Posted in Family Law
In recent weeks it’s been widely publicised that the much-loved Sir Bruce Forsyth left his multi-million-pound fortune to his widow in a bid to avoid inheritance tax.
Sir Bruce, who died aged 89 last year, bequeathed the £11.7 million sum to his third wife, Wilnelia Merced.
It means his six children have formally been left nothing in the will, meaning that his estate will not be subject to inheritance tax. This is purely because the tax is not applicable to funds left to a spouse.
It is worth adding though that Mrs Forsyth will be able to gift up to £650,000 of Bruce’s estate before it would be subject to tax and may also leave funds to Bruce’s children in her own will.
Sir Bruce, one of UK television’s biggest ever stars, did leave £100,000 in trust for his nine grandchildren, which will be distributed when they reach the age of 21.

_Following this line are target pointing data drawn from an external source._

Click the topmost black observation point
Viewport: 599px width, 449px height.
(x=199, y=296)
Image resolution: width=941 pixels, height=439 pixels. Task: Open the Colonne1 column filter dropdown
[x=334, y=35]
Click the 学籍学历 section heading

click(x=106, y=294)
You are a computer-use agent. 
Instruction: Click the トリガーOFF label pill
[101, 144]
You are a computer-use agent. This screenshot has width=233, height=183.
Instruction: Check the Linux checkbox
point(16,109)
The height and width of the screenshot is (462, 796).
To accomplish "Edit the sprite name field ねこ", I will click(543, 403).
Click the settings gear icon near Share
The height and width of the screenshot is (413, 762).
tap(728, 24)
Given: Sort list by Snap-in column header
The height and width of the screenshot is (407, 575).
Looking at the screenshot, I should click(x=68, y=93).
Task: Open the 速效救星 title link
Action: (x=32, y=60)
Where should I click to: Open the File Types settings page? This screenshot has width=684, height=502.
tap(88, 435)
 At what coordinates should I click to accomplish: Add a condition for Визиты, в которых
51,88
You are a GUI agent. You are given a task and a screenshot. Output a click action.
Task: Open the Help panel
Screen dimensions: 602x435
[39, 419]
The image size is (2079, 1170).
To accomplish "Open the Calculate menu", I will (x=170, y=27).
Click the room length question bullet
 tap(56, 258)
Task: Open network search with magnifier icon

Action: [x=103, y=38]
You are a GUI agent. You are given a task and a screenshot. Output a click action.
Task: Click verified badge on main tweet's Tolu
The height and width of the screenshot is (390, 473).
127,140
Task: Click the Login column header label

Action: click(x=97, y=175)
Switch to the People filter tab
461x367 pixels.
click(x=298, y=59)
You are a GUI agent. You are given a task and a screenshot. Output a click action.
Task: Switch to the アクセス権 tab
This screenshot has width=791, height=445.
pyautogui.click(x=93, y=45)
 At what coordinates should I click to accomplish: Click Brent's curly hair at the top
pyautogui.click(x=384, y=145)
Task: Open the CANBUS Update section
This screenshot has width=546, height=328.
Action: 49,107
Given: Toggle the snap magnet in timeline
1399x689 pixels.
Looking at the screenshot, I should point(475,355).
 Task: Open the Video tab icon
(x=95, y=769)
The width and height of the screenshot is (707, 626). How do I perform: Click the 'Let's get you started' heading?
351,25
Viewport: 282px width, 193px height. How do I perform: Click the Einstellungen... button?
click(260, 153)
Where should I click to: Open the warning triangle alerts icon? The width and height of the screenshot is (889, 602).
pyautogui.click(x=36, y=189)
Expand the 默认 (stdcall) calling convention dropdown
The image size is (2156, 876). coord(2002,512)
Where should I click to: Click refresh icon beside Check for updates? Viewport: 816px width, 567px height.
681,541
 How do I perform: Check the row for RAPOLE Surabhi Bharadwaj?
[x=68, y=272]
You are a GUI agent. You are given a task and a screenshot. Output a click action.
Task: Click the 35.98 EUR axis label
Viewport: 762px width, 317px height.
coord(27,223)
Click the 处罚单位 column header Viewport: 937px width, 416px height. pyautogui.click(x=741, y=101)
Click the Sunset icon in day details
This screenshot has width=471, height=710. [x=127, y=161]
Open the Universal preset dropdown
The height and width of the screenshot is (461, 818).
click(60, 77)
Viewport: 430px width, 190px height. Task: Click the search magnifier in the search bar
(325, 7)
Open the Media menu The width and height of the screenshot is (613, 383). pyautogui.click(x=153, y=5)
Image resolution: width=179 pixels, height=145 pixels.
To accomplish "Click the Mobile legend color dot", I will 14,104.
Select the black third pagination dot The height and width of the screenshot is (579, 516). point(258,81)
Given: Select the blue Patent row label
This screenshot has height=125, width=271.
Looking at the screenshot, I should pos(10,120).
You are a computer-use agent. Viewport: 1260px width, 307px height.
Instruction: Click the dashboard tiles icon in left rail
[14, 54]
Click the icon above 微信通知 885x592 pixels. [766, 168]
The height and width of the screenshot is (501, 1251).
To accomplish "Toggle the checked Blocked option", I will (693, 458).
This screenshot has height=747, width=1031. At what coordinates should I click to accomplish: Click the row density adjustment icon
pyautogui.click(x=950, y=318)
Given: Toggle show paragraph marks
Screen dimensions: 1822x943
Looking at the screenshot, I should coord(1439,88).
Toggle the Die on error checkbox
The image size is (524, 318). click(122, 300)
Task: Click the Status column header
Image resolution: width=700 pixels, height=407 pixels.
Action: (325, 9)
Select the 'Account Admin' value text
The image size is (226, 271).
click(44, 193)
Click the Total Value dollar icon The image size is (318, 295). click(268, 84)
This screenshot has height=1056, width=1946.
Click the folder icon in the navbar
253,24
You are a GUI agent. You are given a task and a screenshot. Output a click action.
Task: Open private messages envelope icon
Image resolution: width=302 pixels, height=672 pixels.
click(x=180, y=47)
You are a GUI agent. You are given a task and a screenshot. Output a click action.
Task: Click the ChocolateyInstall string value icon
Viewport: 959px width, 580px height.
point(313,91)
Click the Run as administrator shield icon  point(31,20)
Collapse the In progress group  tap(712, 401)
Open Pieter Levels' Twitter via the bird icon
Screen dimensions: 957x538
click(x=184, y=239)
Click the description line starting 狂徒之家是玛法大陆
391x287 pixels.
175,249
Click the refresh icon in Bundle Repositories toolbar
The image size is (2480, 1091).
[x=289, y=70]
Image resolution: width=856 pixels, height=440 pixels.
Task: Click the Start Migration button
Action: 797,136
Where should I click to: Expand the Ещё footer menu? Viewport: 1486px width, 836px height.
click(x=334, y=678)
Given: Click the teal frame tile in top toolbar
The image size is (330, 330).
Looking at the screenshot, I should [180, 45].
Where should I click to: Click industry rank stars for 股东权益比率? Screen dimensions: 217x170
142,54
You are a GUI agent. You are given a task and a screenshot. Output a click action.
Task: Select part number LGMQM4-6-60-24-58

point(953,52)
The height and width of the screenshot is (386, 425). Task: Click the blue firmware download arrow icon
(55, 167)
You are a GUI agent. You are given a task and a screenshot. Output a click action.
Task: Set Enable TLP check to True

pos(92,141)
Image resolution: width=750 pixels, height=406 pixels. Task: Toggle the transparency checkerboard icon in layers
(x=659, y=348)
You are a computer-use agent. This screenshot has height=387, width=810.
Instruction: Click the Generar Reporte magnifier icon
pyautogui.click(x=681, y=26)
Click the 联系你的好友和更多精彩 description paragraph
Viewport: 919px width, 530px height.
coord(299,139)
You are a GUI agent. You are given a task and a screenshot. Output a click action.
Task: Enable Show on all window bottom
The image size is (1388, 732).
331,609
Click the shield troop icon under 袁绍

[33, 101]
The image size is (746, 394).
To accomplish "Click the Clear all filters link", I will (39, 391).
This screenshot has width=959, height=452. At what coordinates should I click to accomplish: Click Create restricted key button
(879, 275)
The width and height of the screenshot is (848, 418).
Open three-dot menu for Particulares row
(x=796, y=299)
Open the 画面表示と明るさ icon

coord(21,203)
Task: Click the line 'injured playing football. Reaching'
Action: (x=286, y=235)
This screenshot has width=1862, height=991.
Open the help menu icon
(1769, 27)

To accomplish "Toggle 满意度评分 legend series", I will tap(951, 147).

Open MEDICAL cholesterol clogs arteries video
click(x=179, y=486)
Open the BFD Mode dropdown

This news is more interesting taking into context that prior to his death, he had made his opinion on inheritance tax clear. In an interview with the Radio Times, he said “I think your inheritance should go to your children more than back to the country that you’ve lived in.”
Being London based probate experts we at Pindoria Solicitors see what Sir Bruce has done as relatively straightforward estate planning.
The subject of inheritance is a contentious one, which provokes debate throughout society. Good law firms do not get involved in the debate, but instead act in the best interests of their client.